[BEGIN LISTING]

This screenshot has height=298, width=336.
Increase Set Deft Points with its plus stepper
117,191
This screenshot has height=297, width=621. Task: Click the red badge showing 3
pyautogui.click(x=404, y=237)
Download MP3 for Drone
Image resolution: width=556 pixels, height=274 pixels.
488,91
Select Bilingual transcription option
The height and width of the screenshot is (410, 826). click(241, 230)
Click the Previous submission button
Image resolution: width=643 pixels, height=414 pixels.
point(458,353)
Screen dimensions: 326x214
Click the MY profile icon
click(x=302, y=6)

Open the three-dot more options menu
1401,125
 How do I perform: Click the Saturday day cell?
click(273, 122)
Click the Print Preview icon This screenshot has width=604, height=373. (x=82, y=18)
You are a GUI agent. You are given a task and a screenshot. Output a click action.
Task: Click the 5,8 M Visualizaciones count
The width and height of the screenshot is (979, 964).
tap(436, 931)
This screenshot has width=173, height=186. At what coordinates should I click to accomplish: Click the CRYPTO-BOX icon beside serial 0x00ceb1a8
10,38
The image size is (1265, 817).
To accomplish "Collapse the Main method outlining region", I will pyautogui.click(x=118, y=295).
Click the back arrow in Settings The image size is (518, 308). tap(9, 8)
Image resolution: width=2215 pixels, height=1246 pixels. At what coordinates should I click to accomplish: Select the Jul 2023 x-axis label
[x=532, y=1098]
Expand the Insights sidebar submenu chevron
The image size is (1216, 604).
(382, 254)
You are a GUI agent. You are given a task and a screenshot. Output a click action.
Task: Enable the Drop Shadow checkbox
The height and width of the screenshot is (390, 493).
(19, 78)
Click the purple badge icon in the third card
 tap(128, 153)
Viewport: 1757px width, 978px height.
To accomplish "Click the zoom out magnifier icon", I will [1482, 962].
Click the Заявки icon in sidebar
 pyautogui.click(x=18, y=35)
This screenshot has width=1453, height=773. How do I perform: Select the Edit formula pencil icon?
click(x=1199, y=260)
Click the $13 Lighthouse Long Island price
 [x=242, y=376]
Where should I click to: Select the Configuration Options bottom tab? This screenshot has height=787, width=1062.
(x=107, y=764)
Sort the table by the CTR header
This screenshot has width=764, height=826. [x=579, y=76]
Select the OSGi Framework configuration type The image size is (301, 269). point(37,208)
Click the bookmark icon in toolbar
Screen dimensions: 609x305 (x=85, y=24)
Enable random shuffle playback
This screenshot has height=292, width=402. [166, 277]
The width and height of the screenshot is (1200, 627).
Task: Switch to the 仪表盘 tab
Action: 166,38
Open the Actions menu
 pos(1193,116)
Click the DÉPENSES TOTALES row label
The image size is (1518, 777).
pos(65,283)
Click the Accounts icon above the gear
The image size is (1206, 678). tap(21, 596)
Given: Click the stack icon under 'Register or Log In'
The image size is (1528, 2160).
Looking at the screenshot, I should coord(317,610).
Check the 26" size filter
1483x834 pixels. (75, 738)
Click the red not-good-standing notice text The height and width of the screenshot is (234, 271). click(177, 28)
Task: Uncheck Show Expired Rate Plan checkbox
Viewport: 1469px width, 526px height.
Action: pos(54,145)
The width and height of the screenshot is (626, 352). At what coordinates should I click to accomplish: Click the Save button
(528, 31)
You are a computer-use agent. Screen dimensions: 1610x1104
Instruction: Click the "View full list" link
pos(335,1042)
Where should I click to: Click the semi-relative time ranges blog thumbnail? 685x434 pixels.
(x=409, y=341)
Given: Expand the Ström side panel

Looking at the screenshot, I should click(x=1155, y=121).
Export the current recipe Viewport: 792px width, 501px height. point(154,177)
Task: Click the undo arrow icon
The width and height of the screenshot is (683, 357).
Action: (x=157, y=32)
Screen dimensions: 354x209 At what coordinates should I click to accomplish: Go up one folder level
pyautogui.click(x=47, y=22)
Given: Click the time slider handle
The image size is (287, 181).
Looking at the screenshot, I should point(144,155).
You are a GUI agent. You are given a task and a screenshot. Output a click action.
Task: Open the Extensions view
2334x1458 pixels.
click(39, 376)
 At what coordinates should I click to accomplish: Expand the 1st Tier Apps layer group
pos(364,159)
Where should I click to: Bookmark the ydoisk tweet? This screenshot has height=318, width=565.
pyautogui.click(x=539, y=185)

[END LISTING]

**THE PROBLEM:** Reproduce all of the material above, swapping "three-dot" for "kebab" and leaving everything else as it is.

**RESPONSE FOR THIS EXERCISE:**
This screenshot has height=298, width=336.
Increase Set Deft Points with its plus stepper
117,191
This screenshot has height=297, width=621. Task: Click the red badge showing 3
pyautogui.click(x=404, y=237)
Download MP3 for Drone
Image resolution: width=556 pixels, height=274 pixels.
488,91
Select Bilingual transcription option
The height and width of the screenshot is (410, 826). click(241, 230)
Click the Previous submission button
Image resolution: width=643 pixels, height=414 pixels.
point(458,353)
Screen dimensions: 326x214
Click the MY profile icon
click(x=302, y=6)

Open the kebab more options menu
1401,125
 How do I perform: Click the Saturday day cell?
click(273, 122)
Click the Print Preview icon This screenshot has width=604, height=373. (x=82, y=18)
You are a GUI agent. You are given a task and a screenshot. Output a click action.
Task: Click the 5,8 M Visualizaciones count
The width and height of the screenshot is (979, 964).
tap(436, 931)
This screenshot has width=173, height=186. At what coordinates should I click to accomplish: Click the CRYPTO-BOX icon beside serial 0x00ceb1a8
10,38
The image size is (1265, 817).
To accomplish "Collapse the Main method outlining region", I will pyautogui.click(x=118, y=295).
Click the back arrow in Settings The image size is (518, 308). tap(9, 8)
Image resolution: width=2215 pixels, height=1246 pixels. At what coordinates should I click to accomplish: Select the Jul 2023 x-axis label
[x=532, y=1098]
Expand the Insights sidebar submenu chevron
The image size is (1216, 604).
(382, 254)
You are a GUI agent. You are given a task and a screenshot. Output a click action.
Task: Enable the Drop Shadow checkbox
The height and width of the screenshot is (390, 493).
(19, 78)
Click the purple badge icon in the third card
 tap(128, 153)
Viewport: 1757px width, 978px height.
To accomplish "Click the zoom out magnifier icon", I will [1482, 962].
Click the Заявки icon in sidebar
 pyautogui.click(x=18, y=35)
This screenshot has width=1453, height=773. How do I perform: Select the Edit formula pencil icon?
click(x=1199, y=260)
Click the $13 Lighthouse Long Island price
 [x=242, y=376]
Where should I click to: Select the Configuration Options bottom tab? This screenshot has height=787, width=1062.
(x=107, y=764)
Sort the table by the CTR header
This screenshot has width=764, height=826. [x=579, y=76]
Select the OSGi Framework configuration type The image size is (301, 269). point(37,208)
Click the bookmark icon in toolbar
Screen dimensions: 609x305 (x=85, y=24)
Enable random shuffle playback
This screenshot has height=292, width=402. [166, 277]
The width and height of the screenshot is (1200, 627).
Task: Switch to the 仪表盘 tab
Action: 166,38
Open the Actions menu
 pos(1193,116)
Click the DÉPENSES TOTALES row label
The image size is (1518, 777).
pos(65,283)
Click the Accounts icon above the gear
The image size is (1206, 678). tap(21, 596)
Given: Click the stack icon under 'Register or Log In'
The image size is (1528, 2160).
Looking at the screenshot, I should coord(317,610).
Check the 26" size filter
1483x834 pixels. (75, 738)
Click the red not-good-standing notice text The height and width of the screenshot is (234, 271). click(177, 28)
Task: Uncheck Show Expired Rate Plan checkbox
Viewport: 1469px width, 526px height.
Action: pos(54,145)
The width and height of the screenshot is (626, 352). At what coordinates should I click to accomplish: Click the Save button
(528, 31)
You are a computer-use agent. Screen dimensions: 1610x1104
Instruction: Click the "View full list" link
pos(335,1042)
Where should I click to: Click the semi-relative time ranges blog thumbnail? 685x434 pixels.
(x=409, y=341)
Given: Expand the Ström side panel

Looking at the screenshot, I should click(x=1155, y=121).
Export the current recipe Viewport: 792px width, 501px height. point(154,177)
Task: Click the undo arrow icon
The width and height of the screenshot is (683, 357).
Action: (x=157, y=32)
Screen dimensions: 354x209 At what coordinates should I click to accomplish: Go up one folder level
pyautogui.click(x=47, y=22)
Given: Click the time slider handle
The image size is (287, 181).
Looking at the screenshot, I should point(144,155).
You are a GUI agent. You are given a task and a screenshot. Output a click action.
Task: Open the Extensions view
2334x1458 pixels.
click(39, 376)
 At what coordinates should I click to accomplish: Expand the 1st Tier Apps layer group
pos(364,159)
Where should I click to: Bookmark the ydoisk tweet? This screenshot has height=318, width=565.
pyautogui.click(x=539, y=185)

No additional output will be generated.